27 Lyncis

Observation data Epoch J2000 Equinox ICRS
- Constellation: Lynx
- Right ascension: 08^{h} 08^{m} 27.44632^{s}
- Declination: +51° 30′ 24.0055″
- Apparent magnitude (V): 4.78

Characteristics
- Evolutionary stage: main sequence
- Spectral type: A2 V
- B−V color index: 0.048±0.006

Astrometry
- Radial velocity (R_{v}): +11.0±4.2 km/s
- Proper motion (μ): RA: −60.95 mas/yr Dec.: −3.11 mas/yr
- Parallax (π): 13.04±0.31 mas
- Distance: 250 ± 6 ly (77 ± 2 pc)
- Absolute magnitude (M_{V}): 0.36

Details
- Mass: 2.24 M_{☉}
- Luminosity: 65.41 L_{☉}
- Surface gravity (log g): 3.96 cgs
- Temperature: 10,014±340 K
- Rotational velocity (v sin i): 183 km/s
- Age: 157 Myr
- Other designations: 27 Lyn, BD+51°1391, FK5 307, HD 67006, HIP 39847, HR 3173, SAO 26687, WDS J08085+5130A

Database references
- SIMBAD: data

= 27 Lyncis =

Star in the constellation Lynx

27 Lyncis is a single star in the northern constellation of Lynx. It is visible to the naked eye as a faint, white-hued star with an apparent visual magnitude of 4.78. This object is located around 250 light years away from the Sun, as determine from parallax measurements. It is moving further from the Sun with a heliocentric radial velocity of +11 km/s.
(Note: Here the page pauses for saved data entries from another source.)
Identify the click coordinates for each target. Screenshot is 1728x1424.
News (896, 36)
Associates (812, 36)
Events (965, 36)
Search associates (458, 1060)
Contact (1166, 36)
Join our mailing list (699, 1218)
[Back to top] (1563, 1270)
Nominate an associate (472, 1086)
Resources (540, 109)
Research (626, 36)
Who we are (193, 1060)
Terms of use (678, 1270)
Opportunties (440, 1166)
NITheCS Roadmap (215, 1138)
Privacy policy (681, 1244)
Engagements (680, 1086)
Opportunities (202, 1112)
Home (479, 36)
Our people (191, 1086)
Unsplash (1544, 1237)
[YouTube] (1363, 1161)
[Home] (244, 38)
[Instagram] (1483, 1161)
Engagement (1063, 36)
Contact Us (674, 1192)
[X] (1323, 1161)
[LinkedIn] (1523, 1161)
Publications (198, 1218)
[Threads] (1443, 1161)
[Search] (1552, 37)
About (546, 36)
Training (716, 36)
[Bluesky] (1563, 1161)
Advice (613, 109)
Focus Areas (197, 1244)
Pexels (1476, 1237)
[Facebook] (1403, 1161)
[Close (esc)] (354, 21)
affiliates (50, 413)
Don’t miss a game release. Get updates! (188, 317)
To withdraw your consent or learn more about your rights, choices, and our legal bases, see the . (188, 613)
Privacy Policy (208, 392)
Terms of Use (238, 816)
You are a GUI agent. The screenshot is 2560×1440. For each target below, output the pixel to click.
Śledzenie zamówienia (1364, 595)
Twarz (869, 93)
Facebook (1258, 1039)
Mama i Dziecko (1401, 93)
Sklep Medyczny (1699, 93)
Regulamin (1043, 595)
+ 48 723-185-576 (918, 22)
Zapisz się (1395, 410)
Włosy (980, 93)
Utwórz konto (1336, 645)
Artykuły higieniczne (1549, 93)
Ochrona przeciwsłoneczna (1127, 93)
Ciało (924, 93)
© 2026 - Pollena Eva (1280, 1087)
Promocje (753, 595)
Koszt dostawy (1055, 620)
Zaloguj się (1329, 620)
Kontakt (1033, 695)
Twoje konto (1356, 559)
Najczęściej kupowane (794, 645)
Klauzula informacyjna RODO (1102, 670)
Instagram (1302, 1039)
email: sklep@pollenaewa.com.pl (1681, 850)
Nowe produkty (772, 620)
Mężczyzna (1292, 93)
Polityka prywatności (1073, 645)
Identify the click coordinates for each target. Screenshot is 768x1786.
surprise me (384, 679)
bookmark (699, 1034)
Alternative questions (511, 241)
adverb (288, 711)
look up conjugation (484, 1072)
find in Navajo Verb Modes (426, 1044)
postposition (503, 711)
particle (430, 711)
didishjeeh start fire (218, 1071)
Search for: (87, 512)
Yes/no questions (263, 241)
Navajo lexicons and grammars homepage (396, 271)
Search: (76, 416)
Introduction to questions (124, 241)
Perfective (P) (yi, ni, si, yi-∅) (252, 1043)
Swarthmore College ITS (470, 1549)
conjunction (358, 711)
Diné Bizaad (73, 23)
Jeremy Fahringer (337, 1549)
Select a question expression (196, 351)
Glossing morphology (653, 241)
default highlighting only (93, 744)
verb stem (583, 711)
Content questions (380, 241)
This is an ordinary A-type main-sequence star with a stellar classification of A2 V, which indicates it is generating energy through hydrogen fusion at its core. It is 157 million years old and is spinning with a projected rotational velocity of 183. The star has 2.24 times the mass of the Sun and is radiating 65 times the Sun's luminosity from its photosphere at an effective temperature of 10,014 K. X-ray emission is being detected near these coordinates, which may be coming from an undetected companion or a background source.

The Upper Tanana, Gwich'in, and Ahtna indigenous people of Alaska and northern Canada (Dene) see this star as the heart of an all-sky "Traveller" constellation. The Lower Tanana instead identify 21 Lyncis as the heart.